A 2ª vara da Justiça Federal no Recife/PE concedeu tutela provisória a bacharel em Direito para que possa exercer a advocacia. Isso por conta do adiamento da 2ª fase do XXXI Exame de Ordem, ocorrido devido a grave crise do Coronavírus. O autor pleiteia inscrição definitiva na OAB/PE, uma vez que fez estágio, sob registro em tal entidade, e foi aprovado na 1ª fase do certame. A decisão é de caráter liminar. Portanto, Examinando aprovado na 1ª Fase OAB ganha direito de advogar

Examinando aprovado na 1ª Fase OAB ganha direito de advogar

O juiz da ação, Francisco dos Santos Júnior, destaca a “situação excepcionalíssima” vivida globalmente em face da pandemia, de modo que crê ser justificável o adiamento do concurso da 2ª fase do exame de Ordem. “Todavia, diante da referida excepcionalidade, mencionada Entidade de Classe deveria ter baixado ato excepcional com uma espécie de “modulação de efeitos”, autorizando, excepcionalmente, os candidatos que estão na mesma situação do Autor (com frequência completa a estágio profissional e aprovação na primeira fase do Exame de Ordem) de poderem advogar, pelo menos até que se realiza a segunda fase o mencionado certame e venha à luz o respectivo resultado. Se aprovados, obterão a carteira definitiva da OAB e, se não aprovados, ficarão impedidos de continuar advogando até que venham a ser aprovados na referida segunda fase Exame de Ordem, dentro de uma normalidade que se espera venha a acontecer”.
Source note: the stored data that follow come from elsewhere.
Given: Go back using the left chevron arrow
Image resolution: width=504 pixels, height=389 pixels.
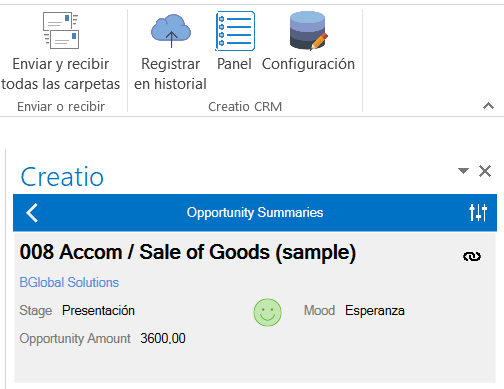Looking at the screenshot, I should tap(32, 213).
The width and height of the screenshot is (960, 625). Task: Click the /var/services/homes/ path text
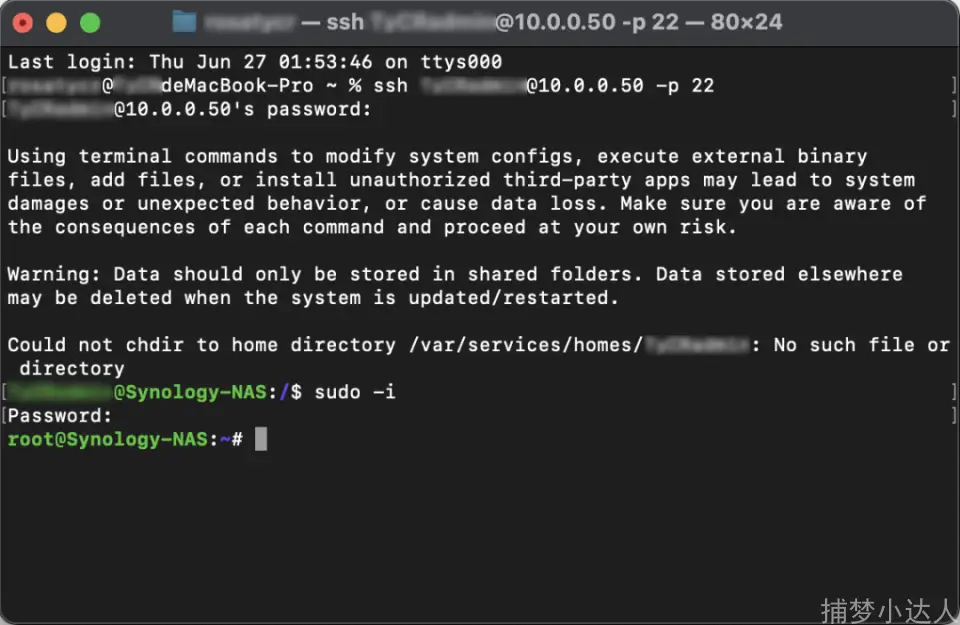pyautogui.click(x=523, y=345)
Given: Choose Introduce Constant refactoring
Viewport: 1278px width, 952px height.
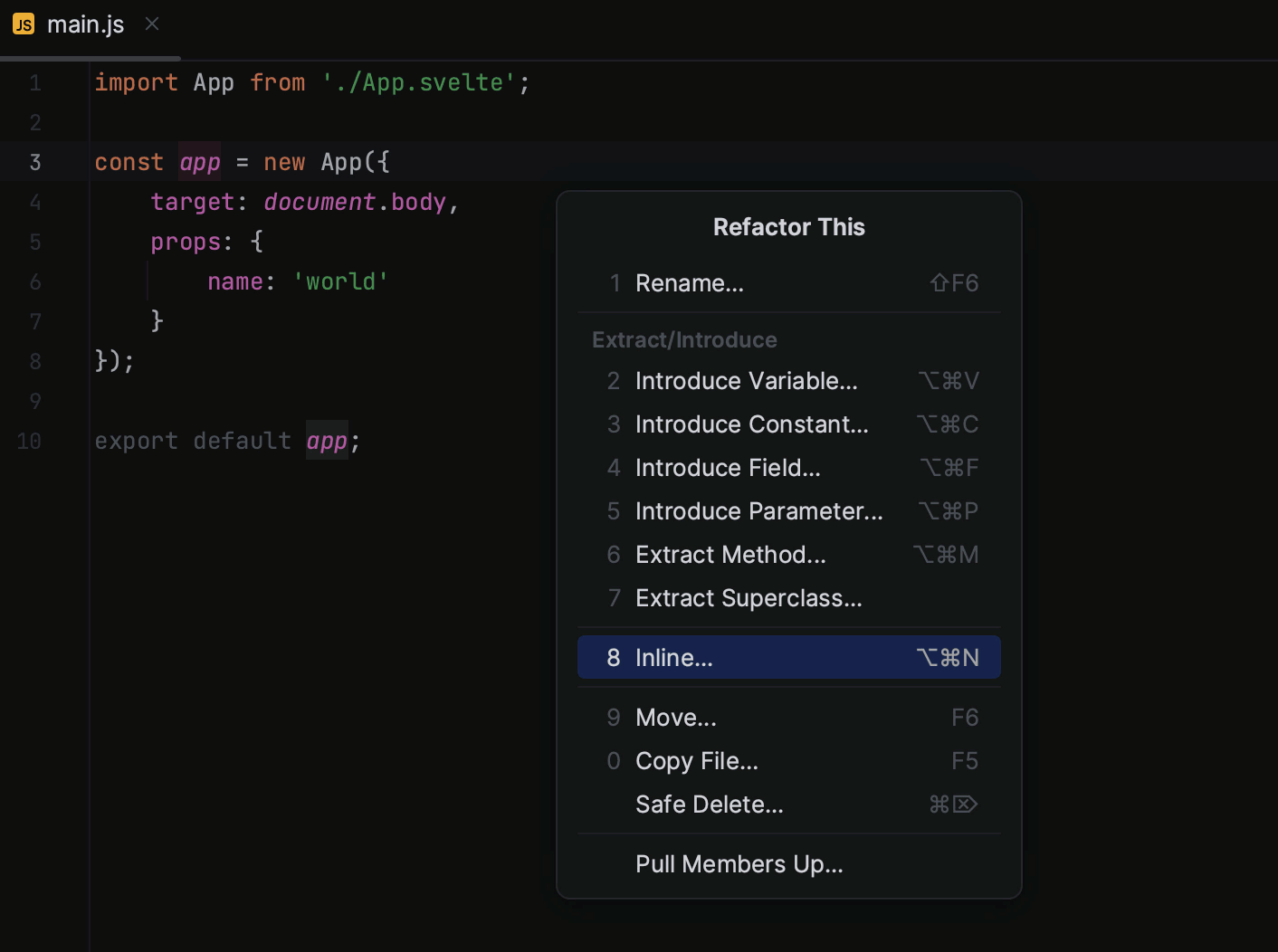Looking at the screenshot, I should click(751, 424).
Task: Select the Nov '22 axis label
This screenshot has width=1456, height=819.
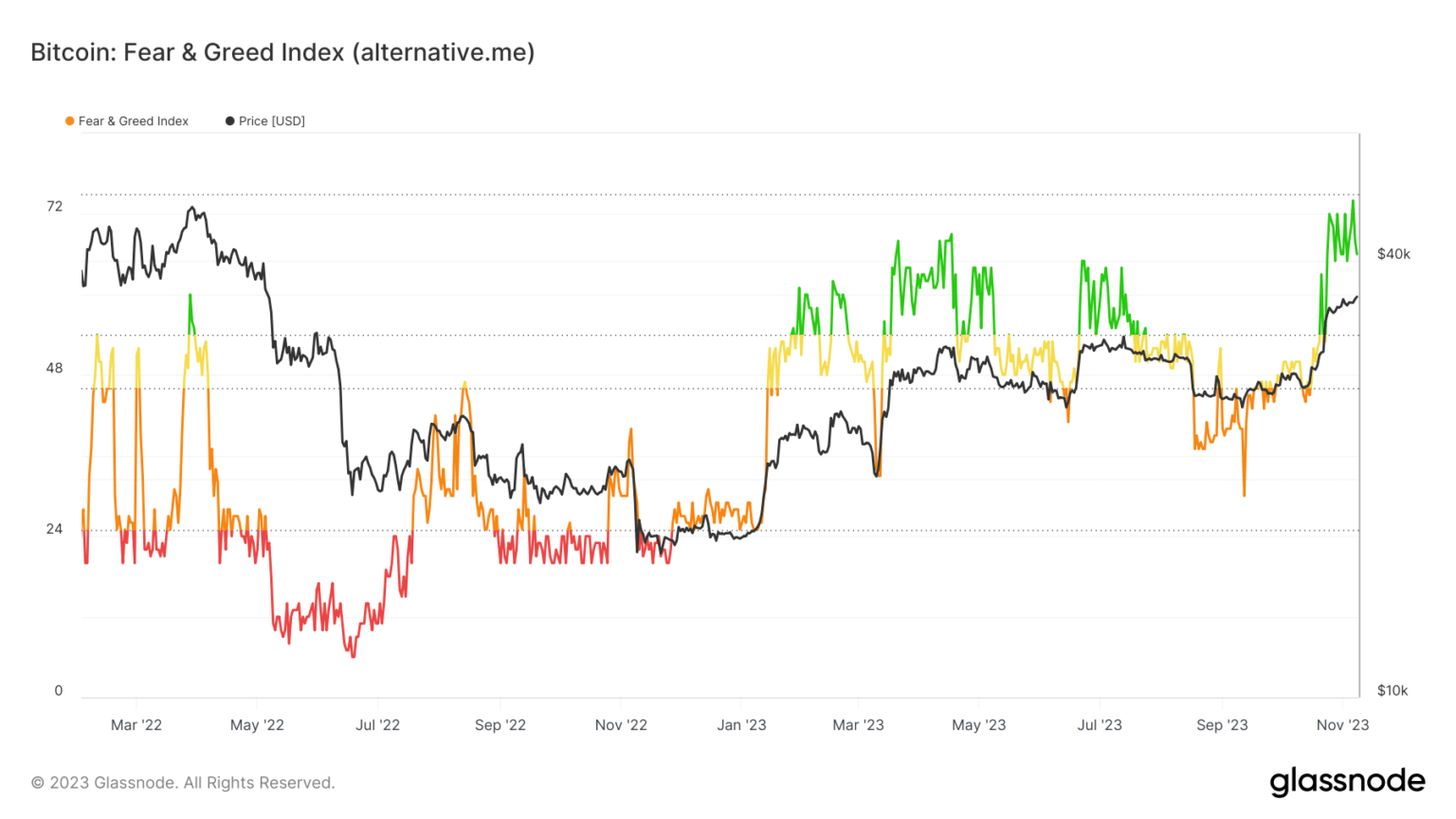Action: tap(621, 725)
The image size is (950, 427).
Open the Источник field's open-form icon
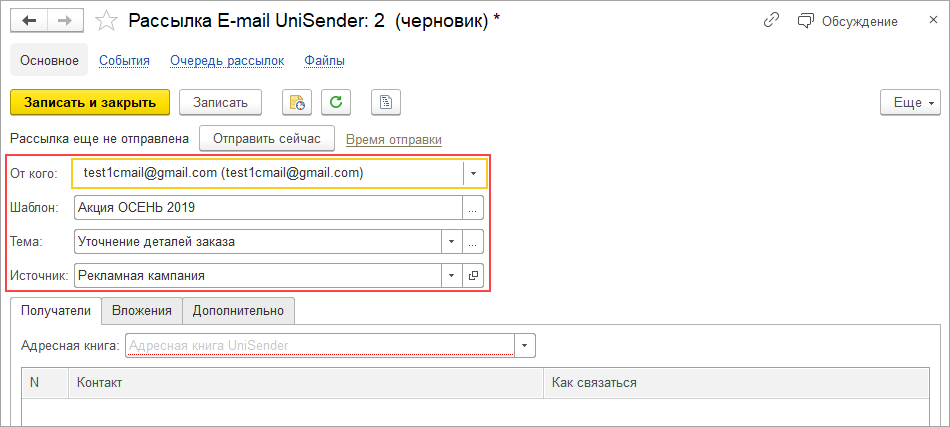pyautogui.click(x=474, y=275)
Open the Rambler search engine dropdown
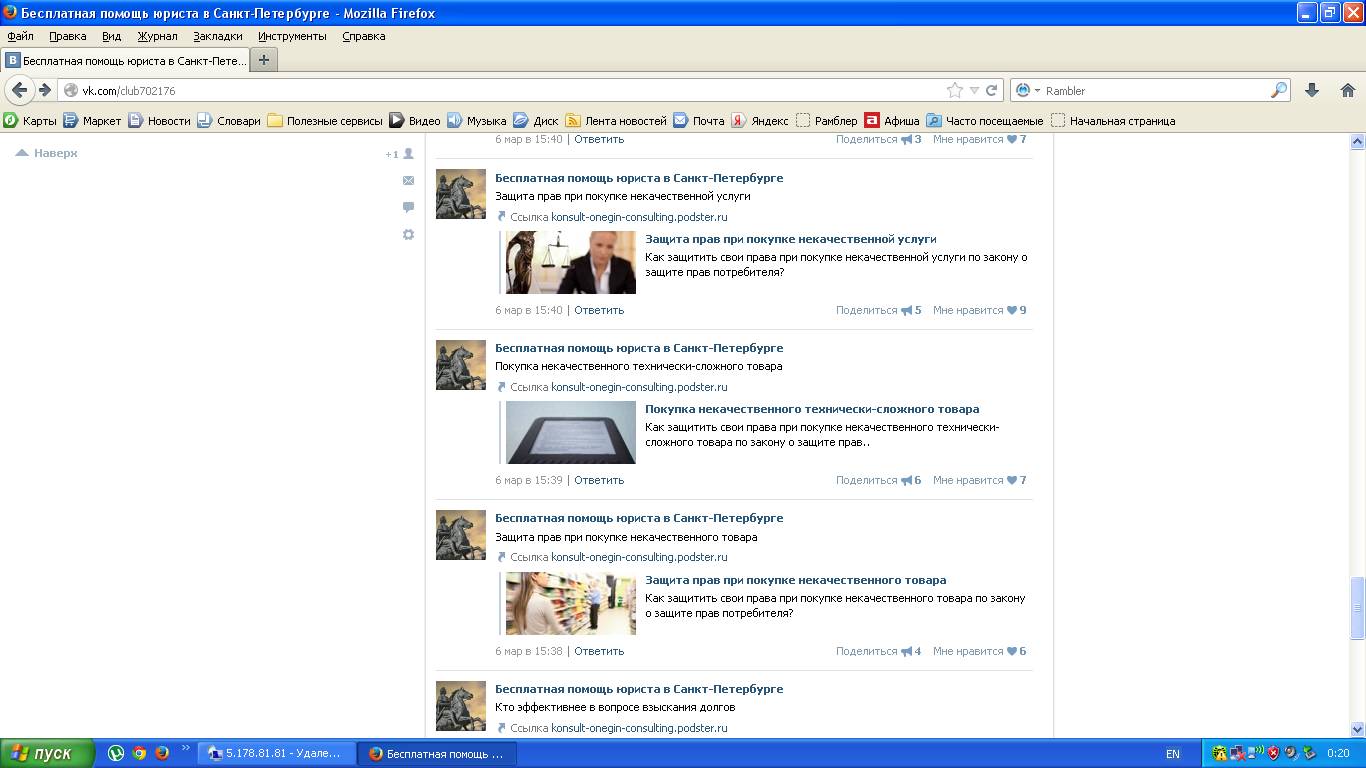 coord(1029,90)
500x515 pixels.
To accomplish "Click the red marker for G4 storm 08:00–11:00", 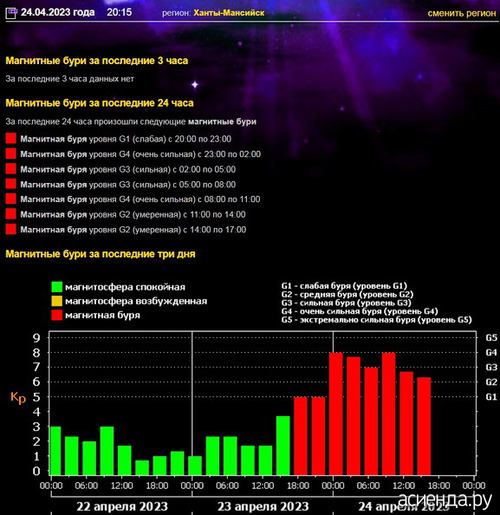I will pyautogui.click(x=11, y=199).
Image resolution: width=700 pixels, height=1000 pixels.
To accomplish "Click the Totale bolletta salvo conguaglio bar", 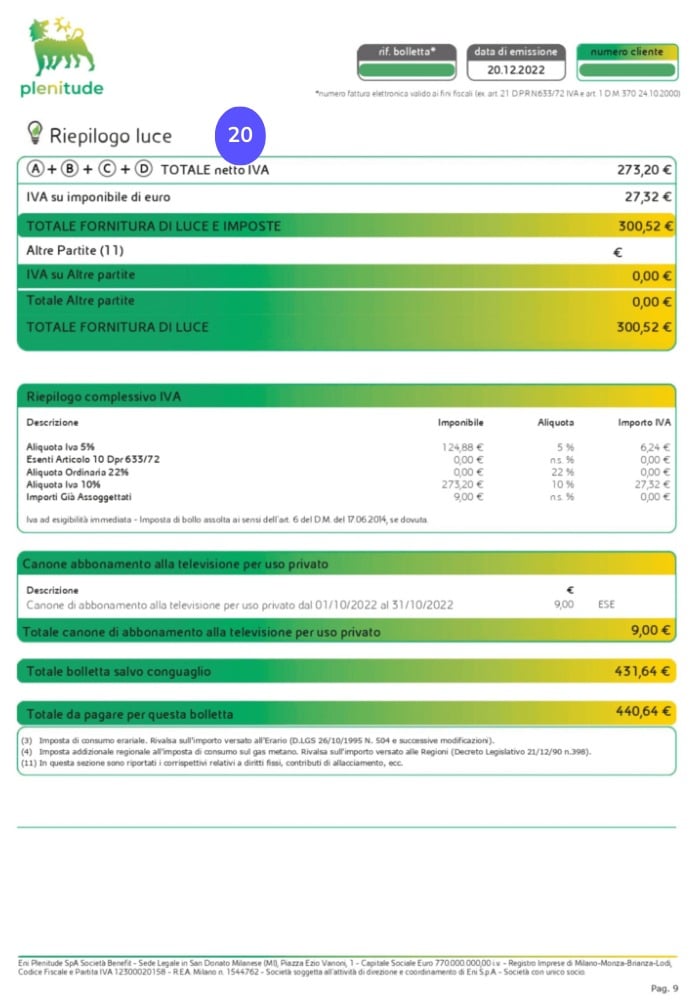I will [x=346, y=670].
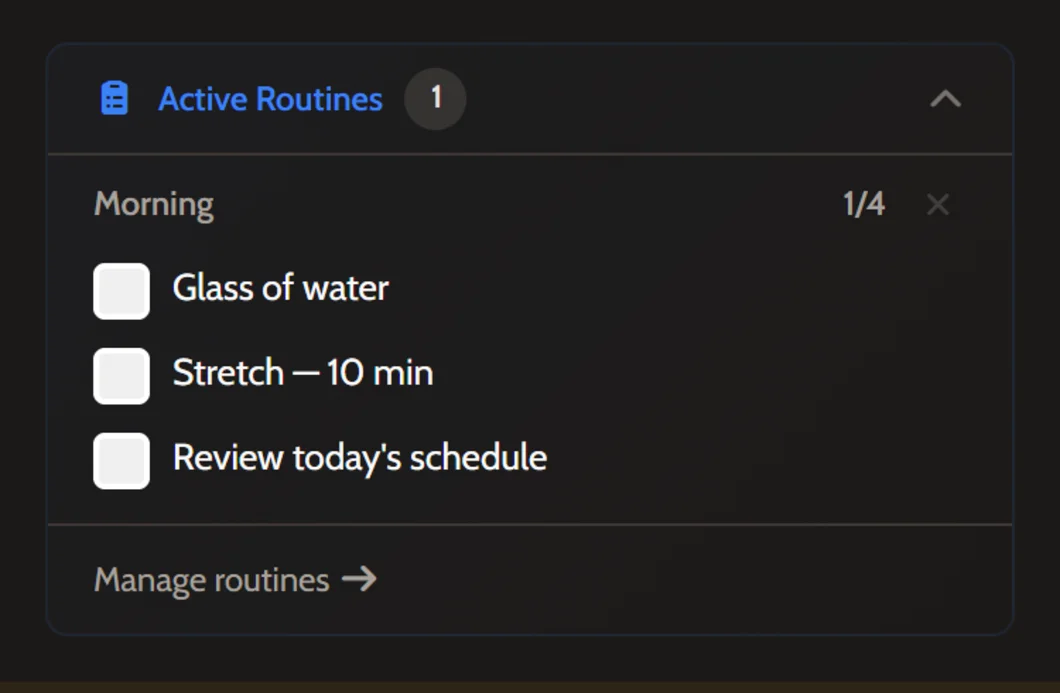Click the Review today's schedule task label
The height and width of the screenshot is (693, 1060).
[x=360, y=458]
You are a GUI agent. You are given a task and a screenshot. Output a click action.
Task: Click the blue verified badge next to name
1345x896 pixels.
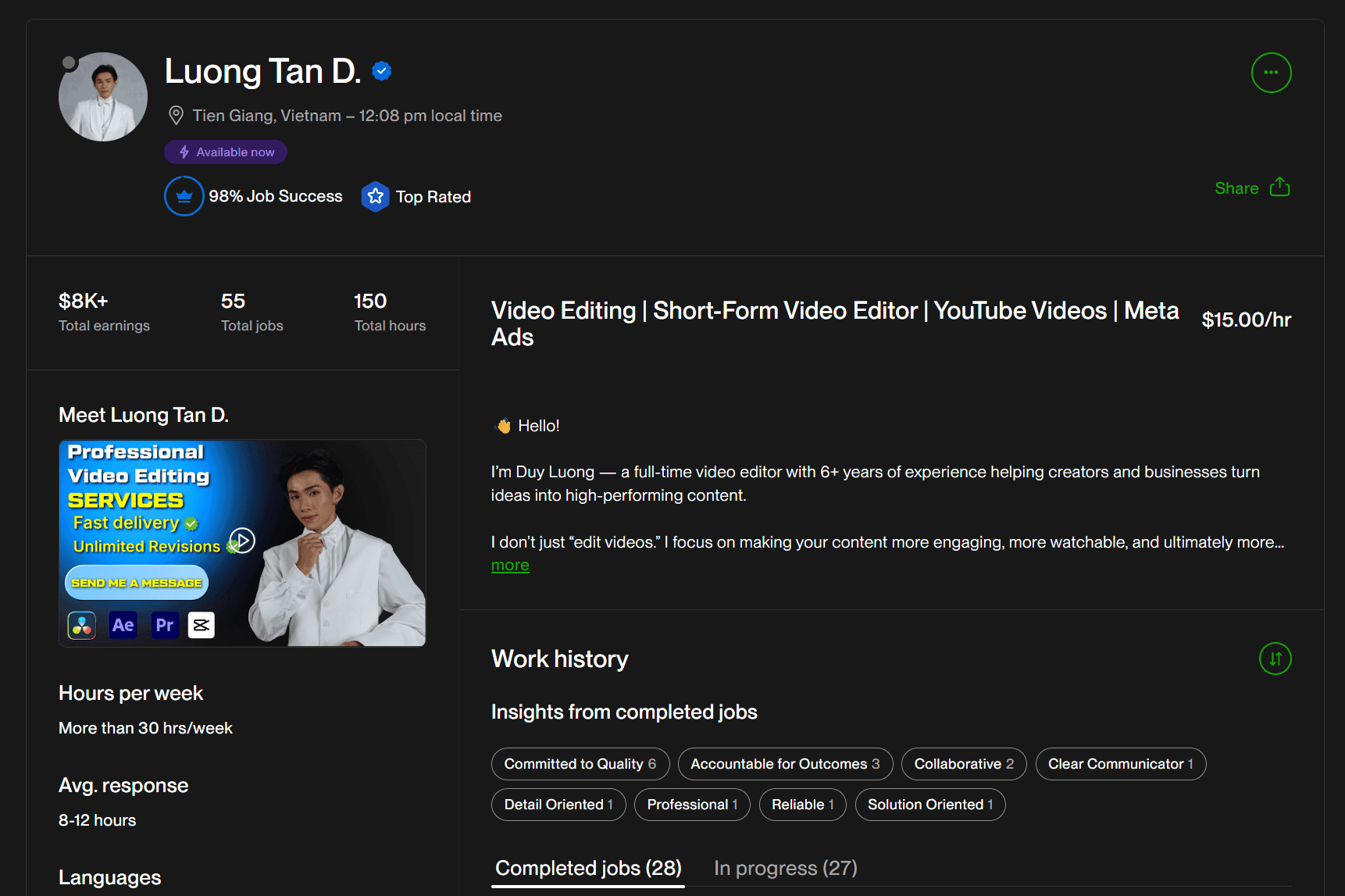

Justificativa do magistrado

Conforme o julgador, sem poder advogar, o bacharel ficará impedido de obter ganhos alimentares. “Tenho, pois, que, para o caso concreto, deve-se considerar suspensa a aplicação do art. 103 do Código de Processo Civil e o art. 8º da Lei nº 8.906/1994(Estatuto da Ordem dos Advogados do Brasil), que concedem, com exclusividade, ao Advogado Habilitado a capacidade de exercer a Advocacia”.